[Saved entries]
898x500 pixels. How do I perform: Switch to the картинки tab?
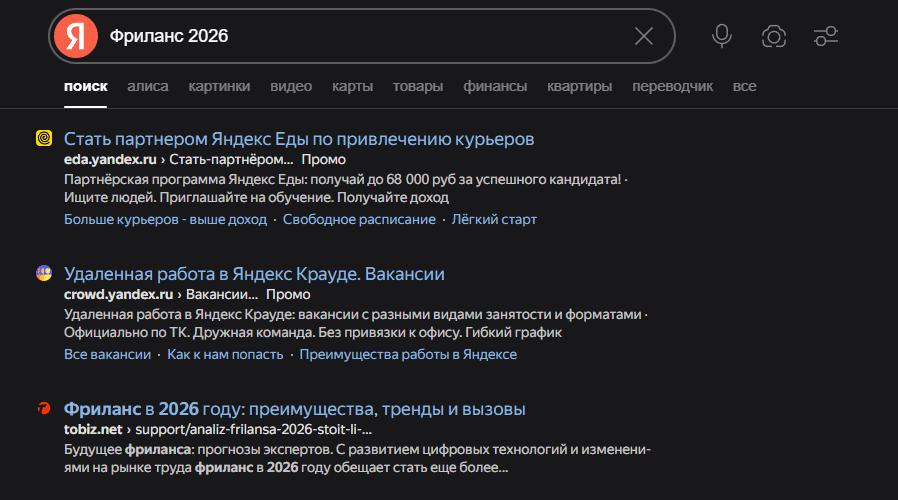click(219, 86)
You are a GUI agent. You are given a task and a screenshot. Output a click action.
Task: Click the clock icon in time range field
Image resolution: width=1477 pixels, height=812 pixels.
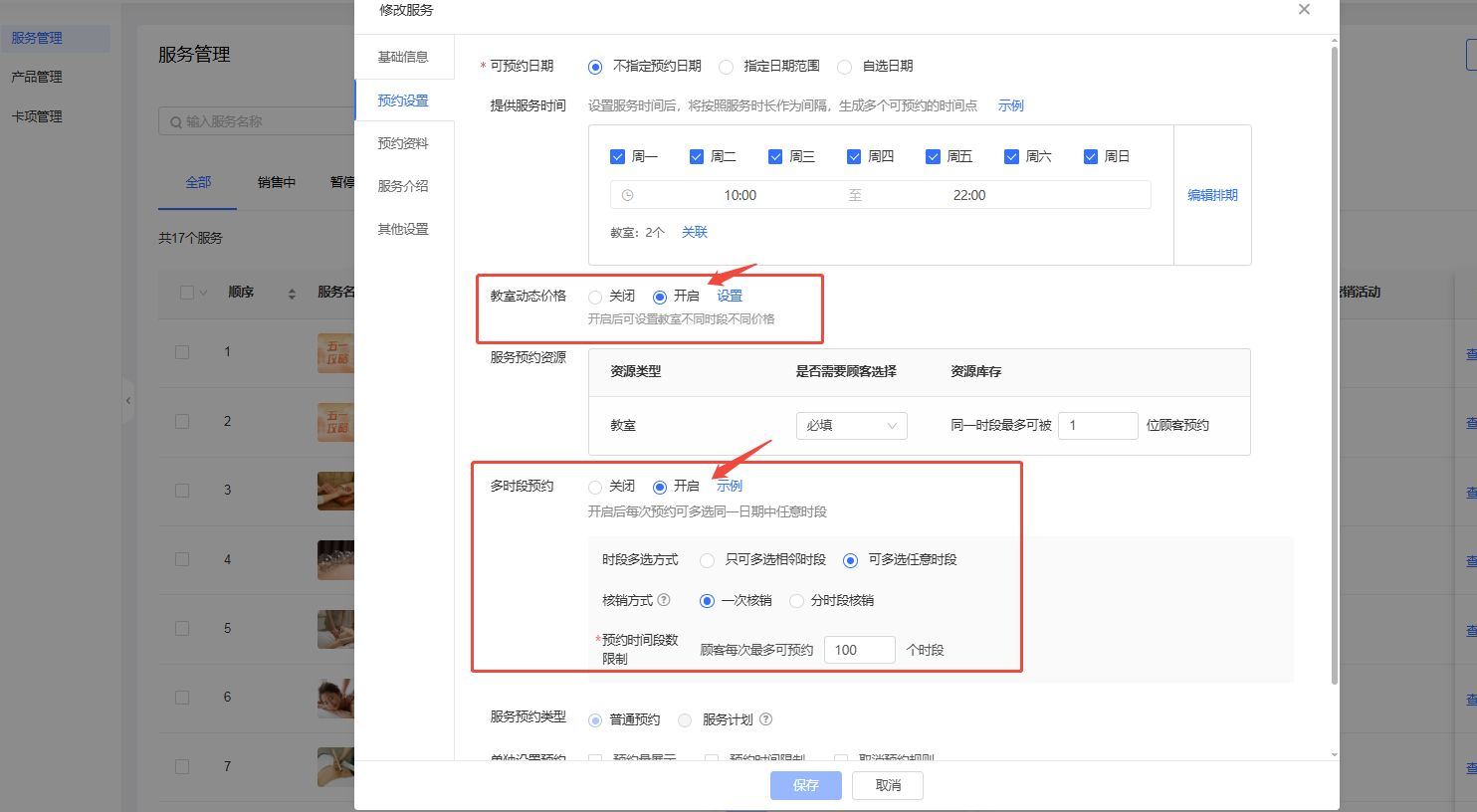(627, 195)
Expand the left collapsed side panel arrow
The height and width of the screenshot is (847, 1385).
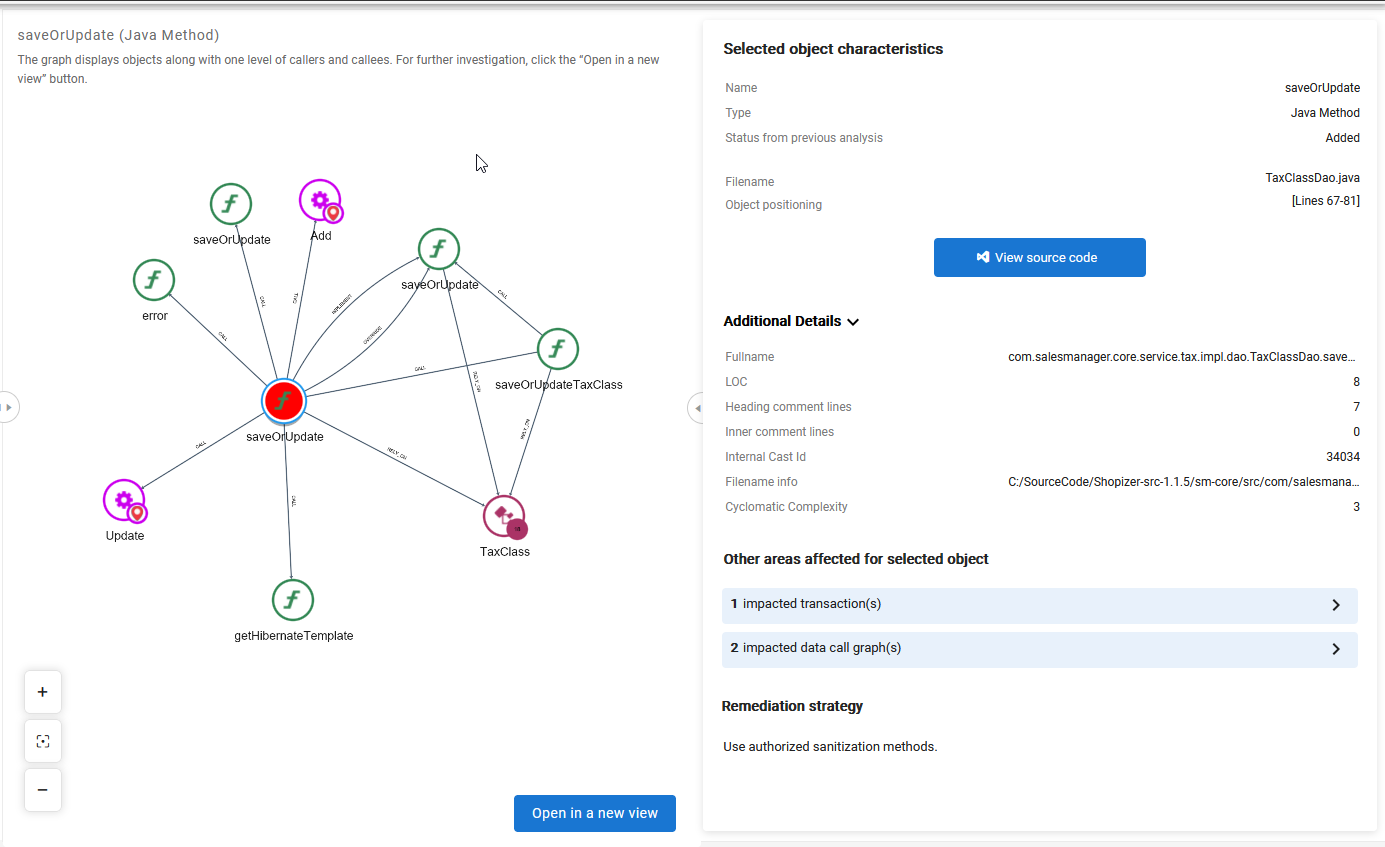coord(8,407)
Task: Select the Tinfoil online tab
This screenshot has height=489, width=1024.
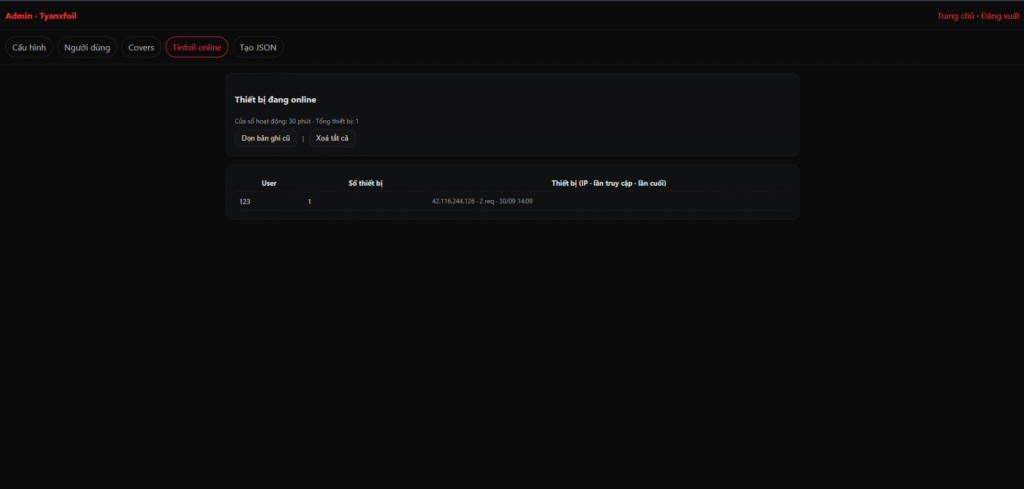Action: pos(197,47)
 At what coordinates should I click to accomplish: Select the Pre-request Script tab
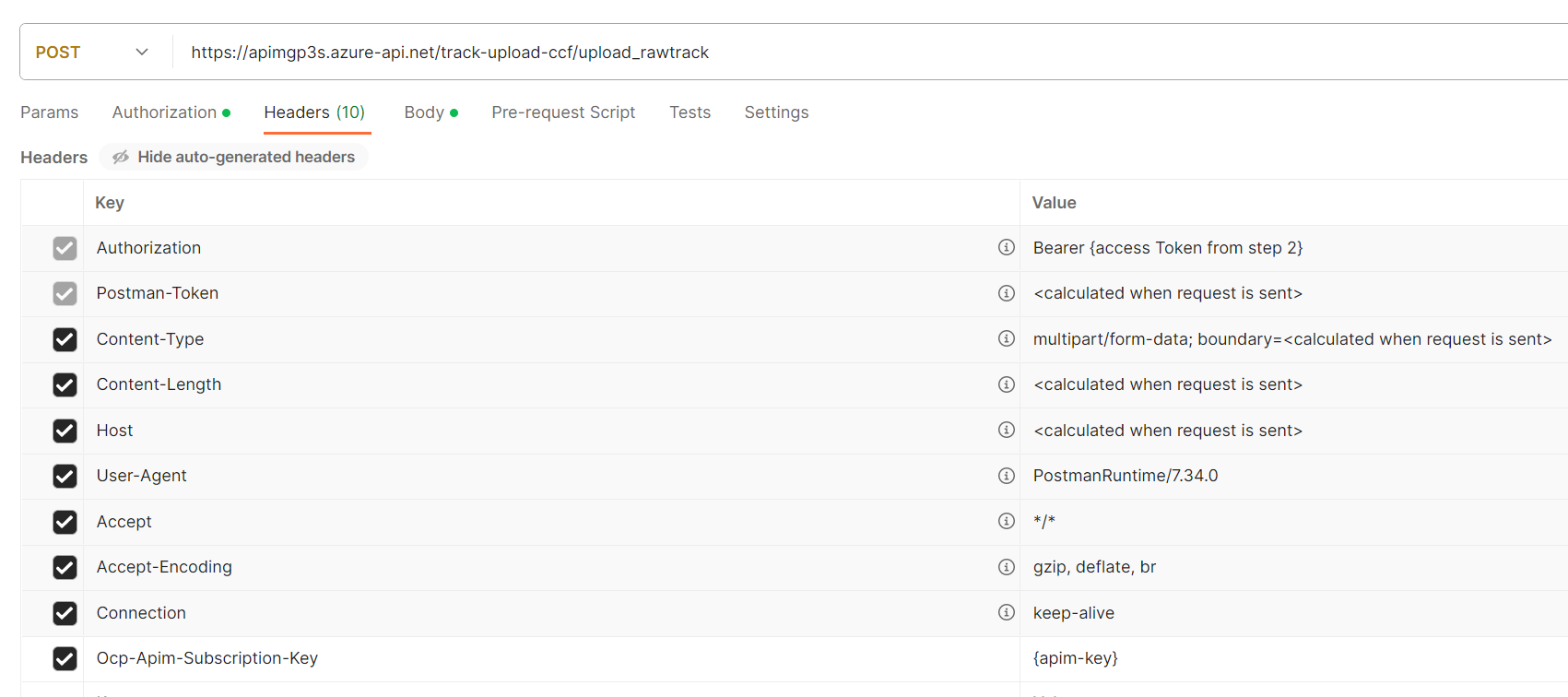click(x=563, y=112)
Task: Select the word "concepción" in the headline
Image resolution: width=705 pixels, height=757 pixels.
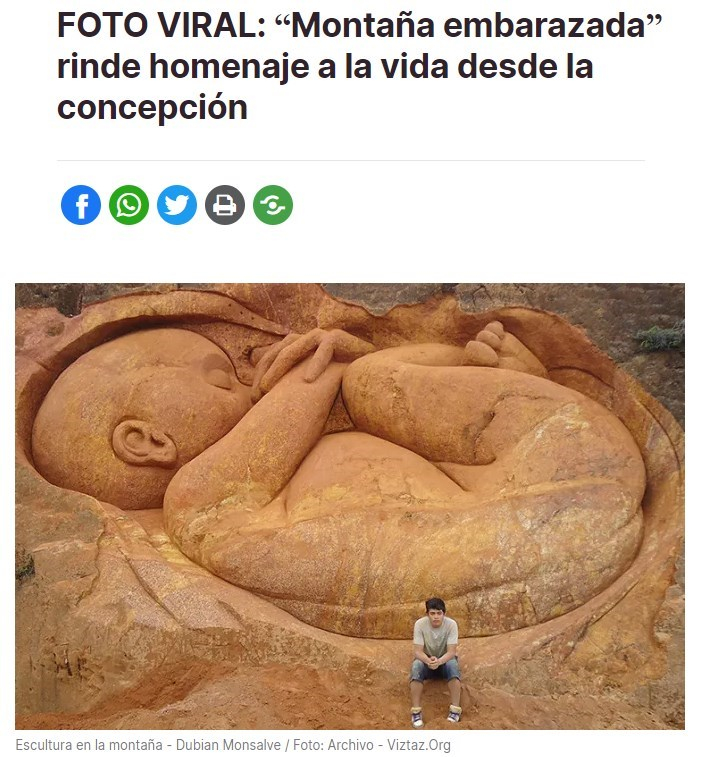Action: (153, 107)
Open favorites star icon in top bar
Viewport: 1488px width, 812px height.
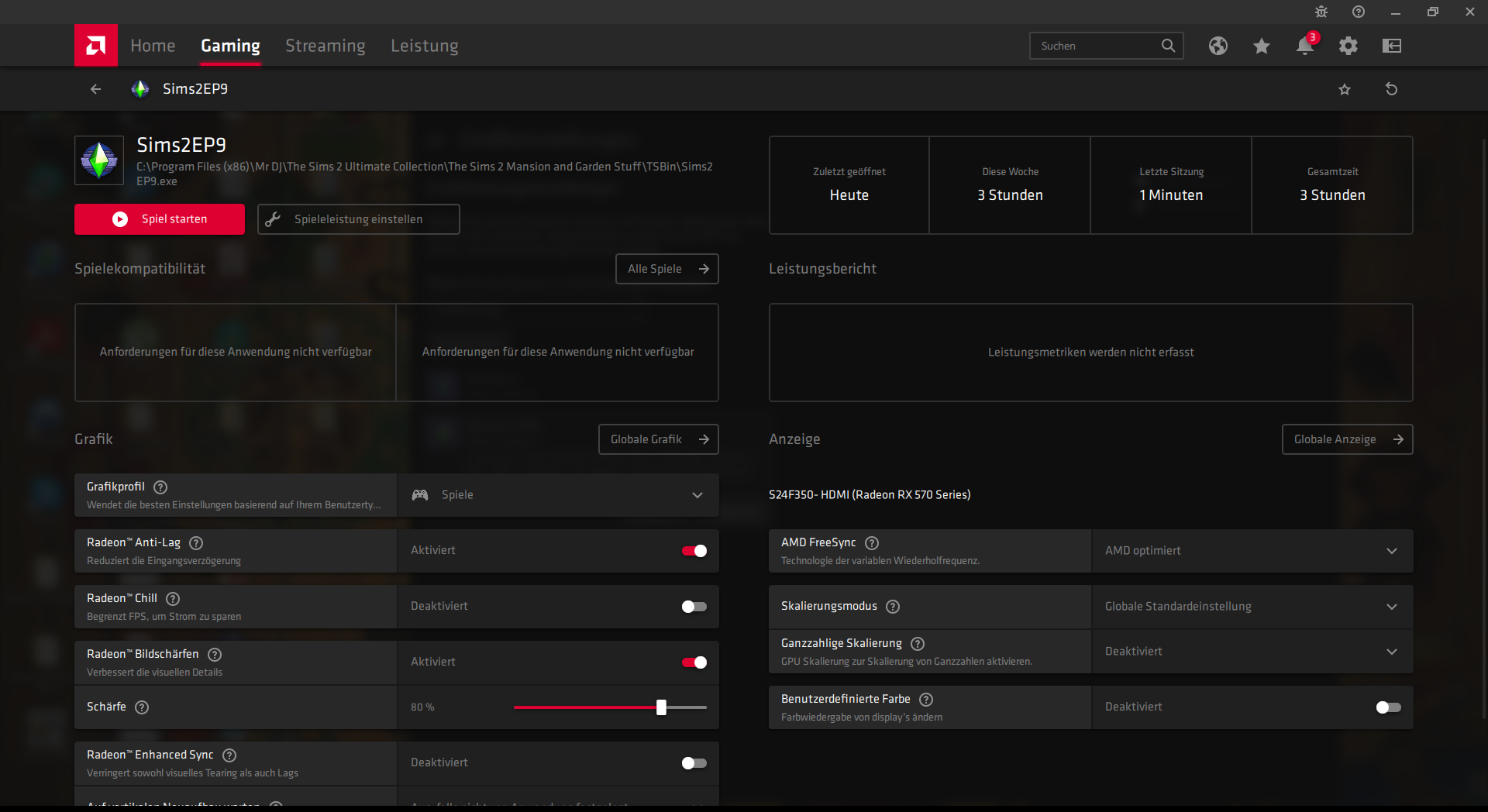coord(1262,46)
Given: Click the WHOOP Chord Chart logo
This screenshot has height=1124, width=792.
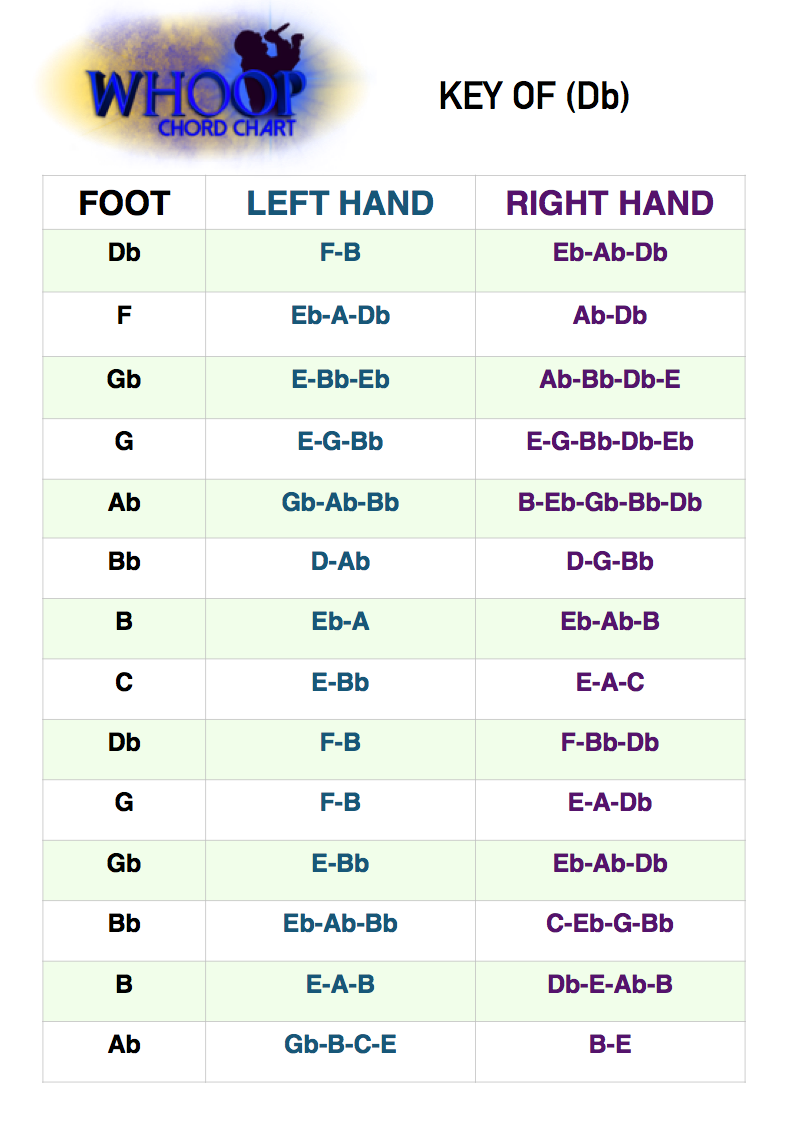Looking at the screenshot, I should 196,93.
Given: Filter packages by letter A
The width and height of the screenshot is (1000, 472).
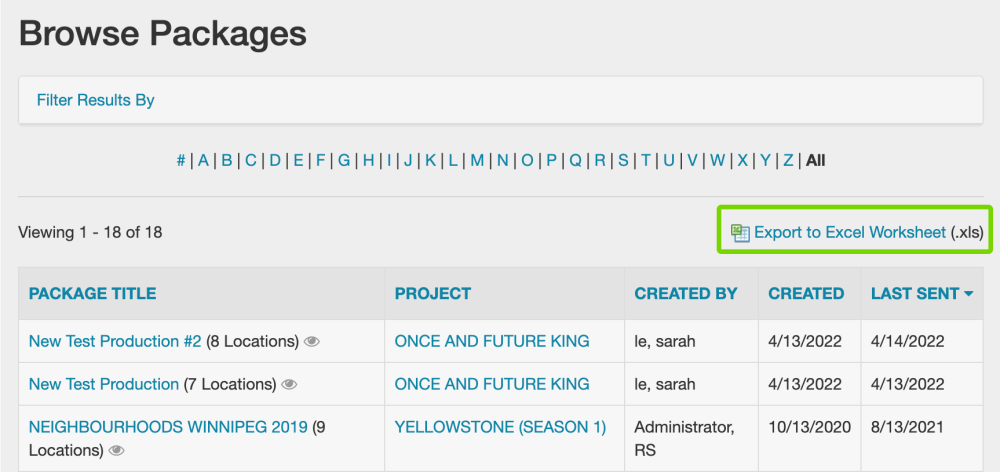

*WHAT IS BEING ASKED:*
Write out exactly, and only, the lines from the line holding "Given: Filter packages by letter A" through the end of the data, inclusive, without any pictures.

*SOLUTION TO THIS EXERCISE:*
Given: Filter packages by letter A
The width and height of the screenshot is (1000, 472).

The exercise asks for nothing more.